_Selected passage:_
+ + + +

Have you noticed any changes in your eating habits as you've grown older? Or, are foods that never bothered you before keeping you up at night? For a lot of seniors, the answer is yes. As we age, the way our bodies break down food changes. Here are some tips on what seniors should and should not be eating, based on aging's impact on digestion:
Getting enough calcium and Vitamin D is crucial to aging’s effects on bone health. According to the Food and Nutrition Board at the Institute of Medicine of The National Academies, people under the age of 50 need 200 International Units (IUs) of Vitamin D a day. That number jumps to 400 IU after age 50, and then up to 600 IU after age 70. Getting that much Vitamin D naturally is no easy feat, so it should come as little surprise that a lot of seniors are Vitamin D deficient.
Dairy and fish rich in omega-3s (like salmon and mackerel) are great sources of Vitamin D, but if they’re not enough, be sure to take a supplement.
2) B vitamins (especially 12!)
As we age, our bodies produce less fluids to break down and process foods. The changes in microbial balance can make I harder for our bodies to absorb important nutrients, like B6 and B12. Make sure to get a lot of foods rich in B12, like eggs, lean meats, and shellfish.
3) LOTS of Fiber
Eating plenty of fiber can lower the risk of stroke, cancer, obesity, Type 2 diabetes, and heart disease, but, when it comes to how much fiber we should be consuming in a day, most Americans fall short. It’s estimated that the average adult only eats 15 grams of fiber a day, despite women needing a minimum of 25 grams and men needing 38 grams.
Crank up your fiber intake by getting plenty of leafy greens, fresh fruits, and whole grains. Beans are also loaded with fiber (one cup of kidney beans packs 13 grams of the stuff!) so weave them into your diet whenever possible.
1) Bean Sprouts
Bean sprouts are a rich source of amino acids, potassium, calcium, …. and bacteria. Sprouts, although a great source of nutrients, require warm, humid conditions to grow, and can quickly turn into a bacterial breeding ground.
Since 1996, there have been at least 30 reported outbreaks of foodborne illness, including Salmonella and E.coli, that have been directly linked back to raw or lightly cooked sprouts. Sprouts’ aptitude for harboring bacteria makes them a bad choice for anyone with a weakened immune system, including seniors. Tread with caution when it comes to sprouts and, if you plan on eating them, make sure to cook them thoroughly to avoid the risk of contamination.
2) Soft cheeses
This one is a real bummer. (Who doesn’t love a good Brie?!) Soft cheeses, like Feta, Brie, and Camembert, are have higher levels of bacteria than hard cheeses. The average adult’s digestive system is sufficiently armed to ward off any illness soft cheeses carry, but, as we age, our bodies experience a decrease in stomach acid secretion, which impacts our intestinal tract’s bacterial balance. The result? Seniors are more susceptible to foodborne illnesses than their younger counterparts.

+ + + +

_Source information:_
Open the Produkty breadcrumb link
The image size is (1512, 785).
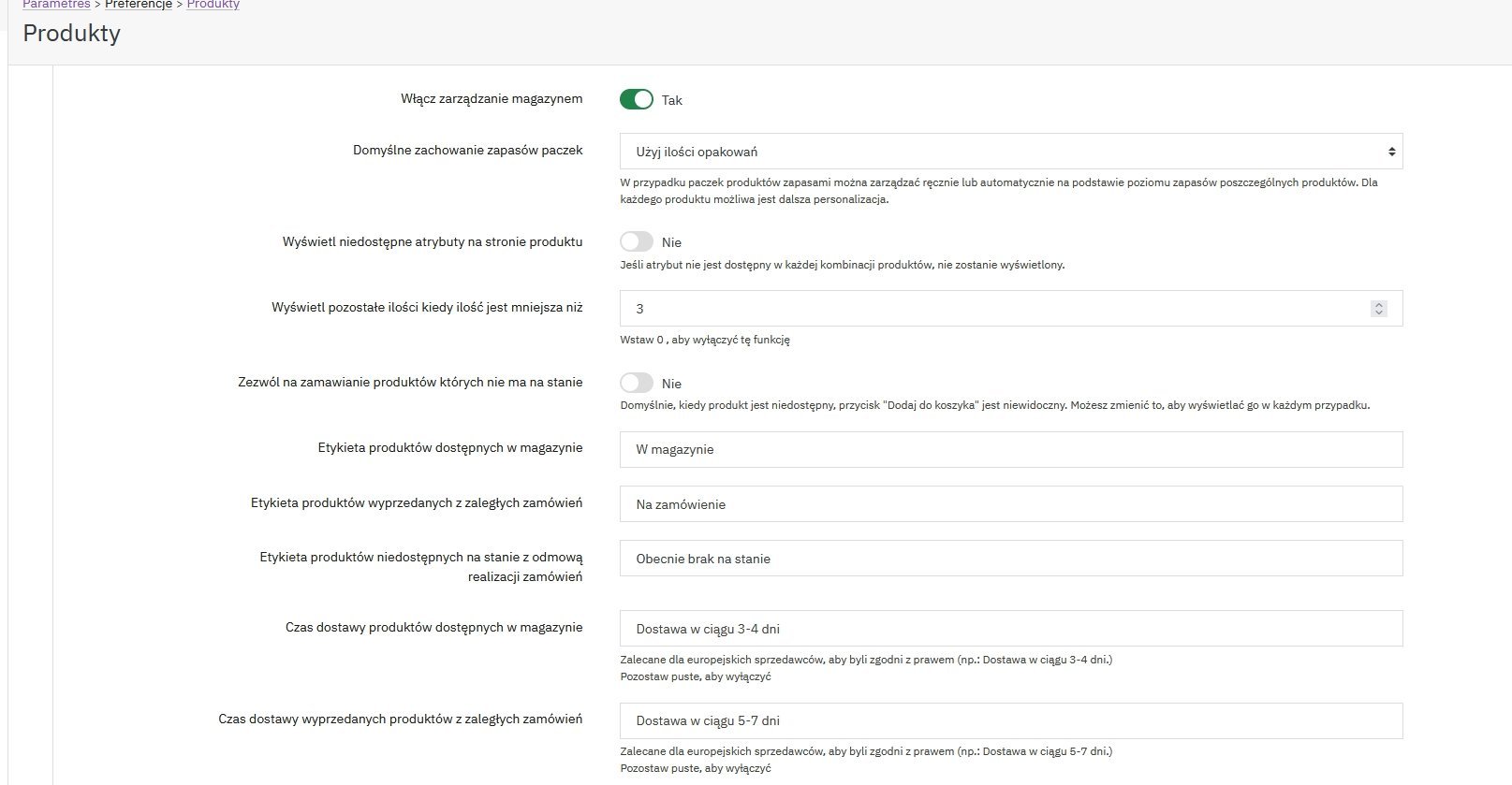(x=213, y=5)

+ + + +

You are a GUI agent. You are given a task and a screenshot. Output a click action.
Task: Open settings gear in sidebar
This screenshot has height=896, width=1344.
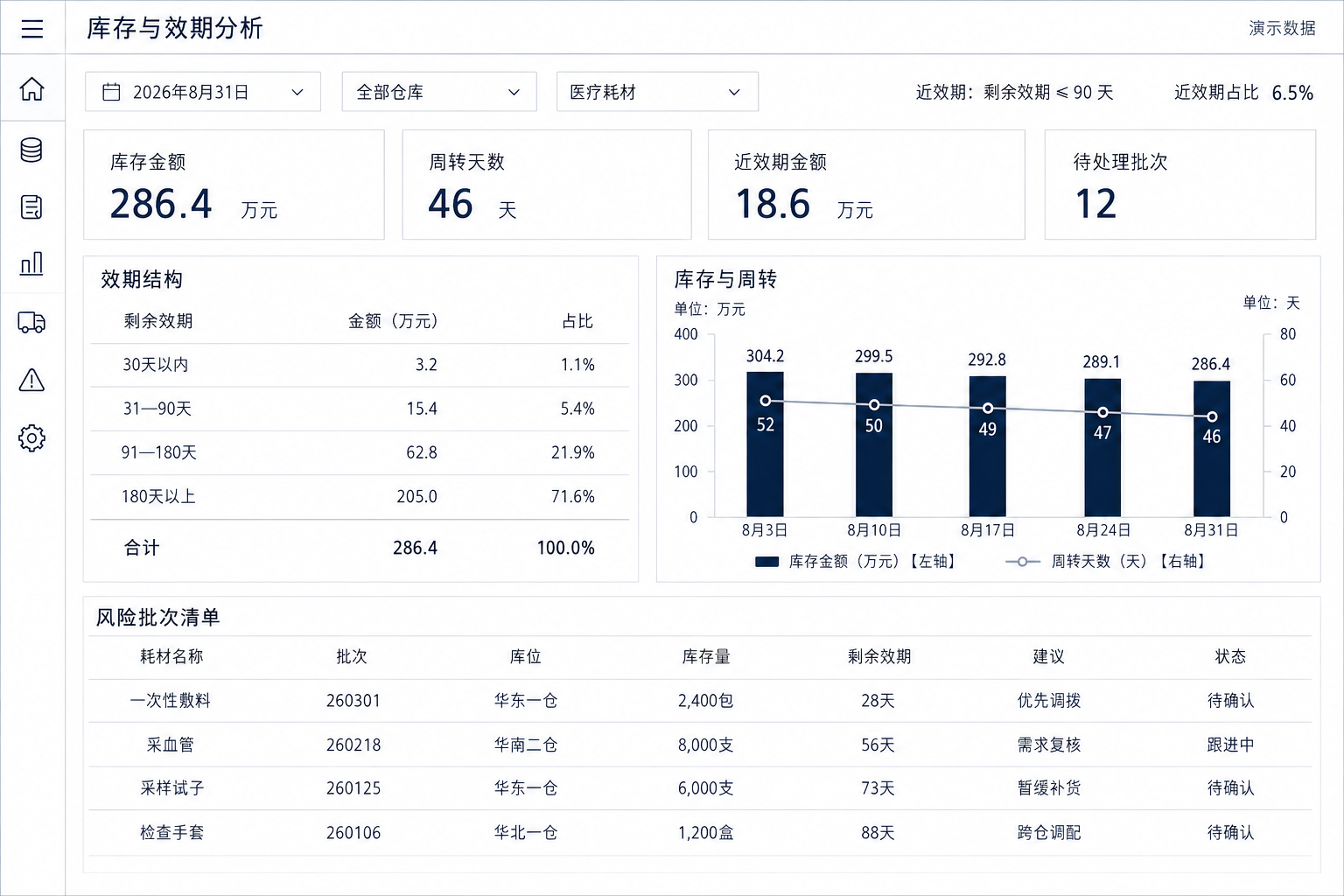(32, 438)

+ + + +

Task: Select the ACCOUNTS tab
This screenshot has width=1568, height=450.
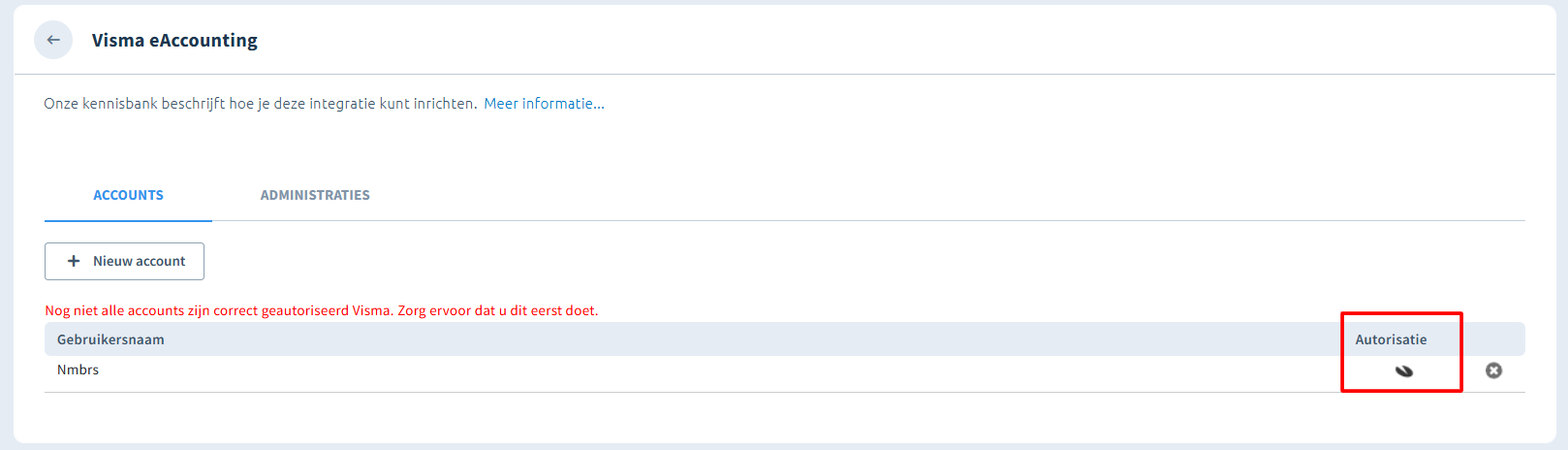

+ + + +

In the text on seniors' diets, how much Vitamin D does the Food and Nutrition Board say a person needs each day after age 70?

_Response area:_ 600 International Units (IU) a day.